Back To School: Is It OK For Your Teen To Work During The School Year?

Is It OK For Teens To Work During The School Year?

Dear kindly social worker, they say go earn some dough. Like be a soda jerker, which means like be a schmo. It's not I'm anti-social. I'm only anti-work. Gloryosky! That's why I'm a jerk!" -- "West Side Story"

Not all teenagers think work is a four-letter word, but some kids really should spend more time learning to spell than flipping burgers.

To work or not to work?

Dr. Michele Borba, an educational psychologist who has written 23 books on parenting, says the answer to that question is not one size fits all.

"The answer to this one is a case-by-case scenario for each teen and their family," she says. "There are clear pluses, but also minuses. The biggest one is how much would this take away from education and the teen's ability to study? When in doubt, start at a shorter time on the weekend and work up."

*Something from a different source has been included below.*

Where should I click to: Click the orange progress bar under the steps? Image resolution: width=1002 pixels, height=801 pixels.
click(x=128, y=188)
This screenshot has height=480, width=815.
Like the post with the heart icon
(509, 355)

Borba suggests parents should consider the following when it comes to letting their teens work:

  • Finances. "For many families and teens, that extra money is crucial, not only for the family survival, but for the teen's chance for education," Borba says.
  • Motivation. Is this teen a "self-starter"? He doesn't need you to jump start him, she says. Remind him to get his homework done and make sure he can handle the extra effort.
  • Hours. How many hours is the teen taking on -- and for how much time and when? In the evenings? During the weekends?
  • Existing schedule. Does he already have band, football and school newspaper? Or would this be the only thing he is doing in addition to regular studies?
  • Grades. Would this job jeopardize your teen's grades? For some teens, the extra work paralyzes them. For others, it stimulates them.
  • Job. Is this position going to help him with a career, get his foot in the door for advancement or pair him with a mentor?
  • Stretcher or shrinker? Would this give him a needed boost to his self-esteem, keep him occupied and away from risky peers, help him learn new skills that could boost his grades or just increase his ability to handle life?
  • Safety. Consider the job's location. Is it safe?
  • Transportation. Is the job far from home or convenient? Will he need his own transportation?
  • Past performance. What does his past "record" look like -- how did he fare with past jobs and family interference?

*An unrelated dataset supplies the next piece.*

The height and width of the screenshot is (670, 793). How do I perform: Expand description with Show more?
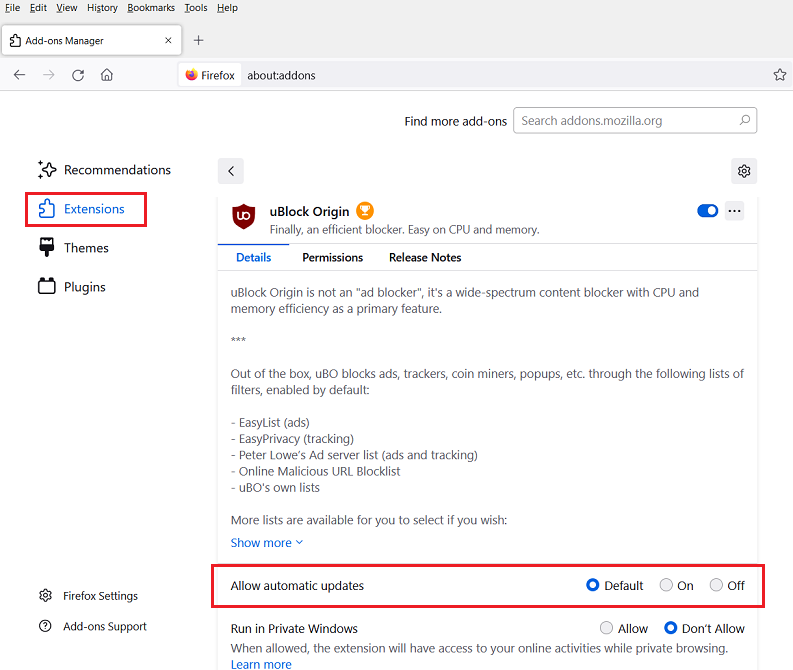click(266, 543)
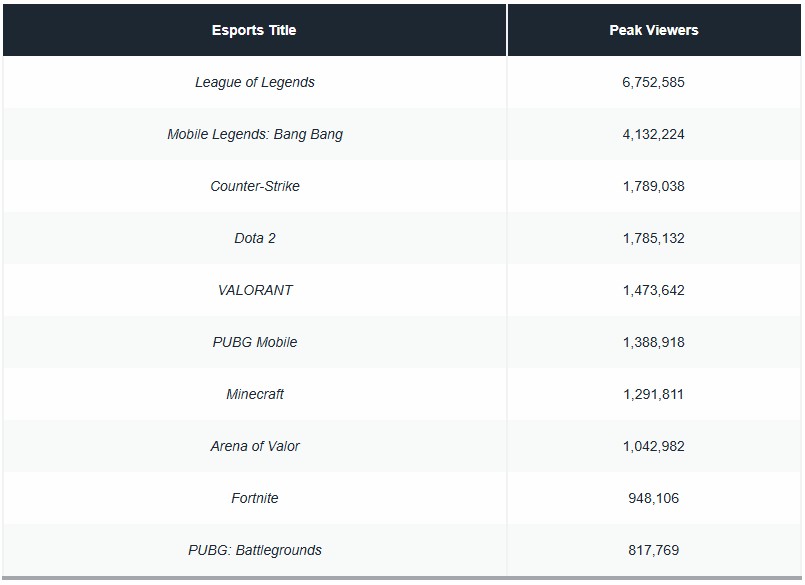Image resolution: width=805 pixels, height=585 pixels.
Task: Select the PUBG: Battlegrounds title cell
Action: pos(255,550)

Once these questions are settled, Borba says parents can sit down with the teen to figure out the plan and set expectations.

Amy Wickstrom, a family therapist, blogger and mother of two, agrees, saying all these factors need to be considered.

"If your teen stays up several hours past bedtime to finish homework as a result of being at work, your teen may not be getting enough rest, may not be able to think clearly at school the next day or may be irritable with others," she adds. "The pros and cons of the decision must be weighed to determine whether working is truly in your teen's best interests."